You might be inclined to deduce that my yearning for these warmer times is related to a sports season or a passion for outdoor activities; perhaps even slower times at work. In some regards you might be correct but not exactly for the any one of the three multiple choice answers provided.
You see, my wife is a teacher.
When I met my wife she was not a teacher – she was a student. When we married she was finishing her degree and starting out on her own professional career. To say that I knew nothing about the educational system at that point would be an enormous understatement. In the nearly 20 years that followed I have learned everything that a parent, student, citizen, and spouse should know about the challenges that every teacher faces. Armed with those insights it is difficult to reconcile the carefully framed messages of politicians and privatized education proponents with the realities of life in the classroom.
My wife is a teacher. I’ve never once, in the history of our life together, seen her trading derivatives, speculate in real estate, engage in subprime lending practices, or make exorbitant demands on her employer for an outrageous salary. It is perplexing to me that over the past few years she and her colleagues have, at least in the eyes of many, become public enemy number one. I suspect that a good portion of this misguided angst is directly related to the economic environment; something that she had absolutely no part in creating. Is she without fault? Absolutely not. I have over the years thought that she would have been much better off taking her well-earned college degree and her intelligence into the private sector and guiltlessly accumulated as much wealth and material possessions as possible. Sometimes you just can’t talk sense into these folks.
My wife is a teacher. Instead of making money she decided to make a difference.
My wife is a teacher. For nearly 2 years she worked diligently to achieve the prestigious designation as a nationally board certified teacher – a designation that came with a small annual bonus. After meeting her end of the bargain, the state pulled the funding.
My wife is a teacher. She has worked for a decade and a half for far less money than her counterparts who are not public employees. She did this satisfied with the proposition that the pay was steady, a small retirement income certain, and the intangible satisfaction of steering the lives of children.

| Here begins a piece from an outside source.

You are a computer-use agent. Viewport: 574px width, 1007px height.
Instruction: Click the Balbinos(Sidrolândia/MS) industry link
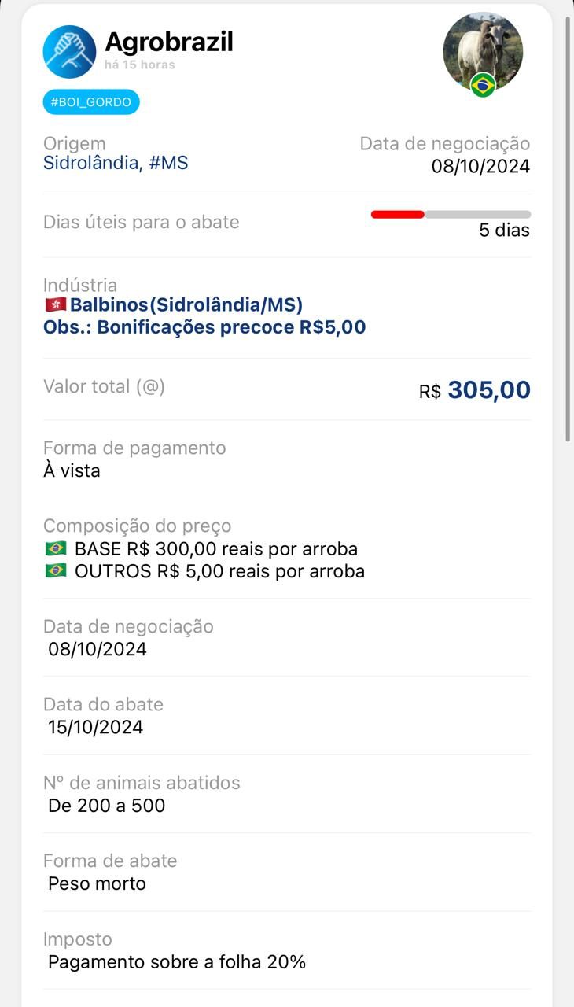coord(186,304)
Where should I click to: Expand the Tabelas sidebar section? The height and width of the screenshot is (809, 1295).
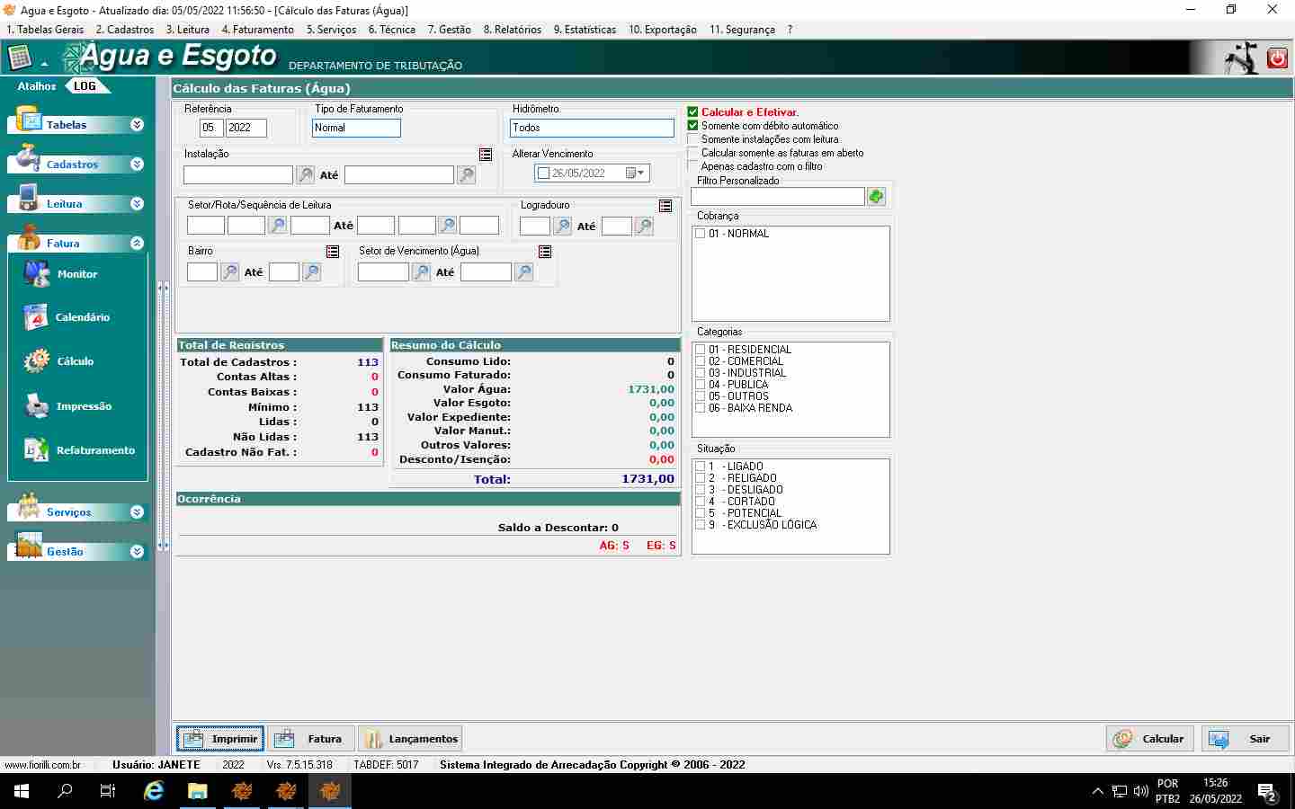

My wife is a teacher. Her income is now in decline. As a reward for her faithful years of service our state has decided that she should give back 3% of her salary towards her retirement. After all they say “this is what folks in the private sector do.” Tack-on another 2% reduction for the expired payroll tax holiday and the hits just keep on coming.
My wife is a teacher. Despite continuous assaults on her take-home pay, she shells out thousands of her own dollars for classroom supplies. She is impervious to the yearly barrage of administrative mandates established by politicians and so-called “educational experts” – she soldiers on.
My wife is a teacher. She is reviled by certain segments of our society who labor under the belief that she is underworked and overpaid. One would think that after fifteen plus years in a profession where a four-year college degree is a minimum entry requirement that most would not begrudge her a $40,000 a year salary. And for those less inclined to the truth, her salary is adjusted to smaller twice-a-month paychecks to cover the summer months when school is not in session.
My wife is a teacher. She is tasked with the enormous responsibility for the care and safety of your children. I’ll dispense with the lengthy analysis on this topic. Two words suffice – Newtown and Oklahoma. Someone please let me know the next time Lebron James throws his body between a child and the working end of an assault rifle and I will hold professional athletes in the same reverence I do teachers.
My wife is a teacher. For nine months of every year our family lives in the metronomic cycle of early morning wake-ups and late evening lesson-planning. We revel in the plethora of candies and candles, gift-cards and gadgets that herald the arrival of the “Christmas Break,” and I observe with interest the emotion that a hand-written note from a 1st grader can bring at the end of a school year.
My wife is a teacher. From August to May she had dedicated herself to the interests of her kids and her school. She has prepared and toiled, laughed and cried – and shared one hundred stories about the amazing kids that walk through her door each morning. She has left me wondering in awe how she does so much with – and for – so little.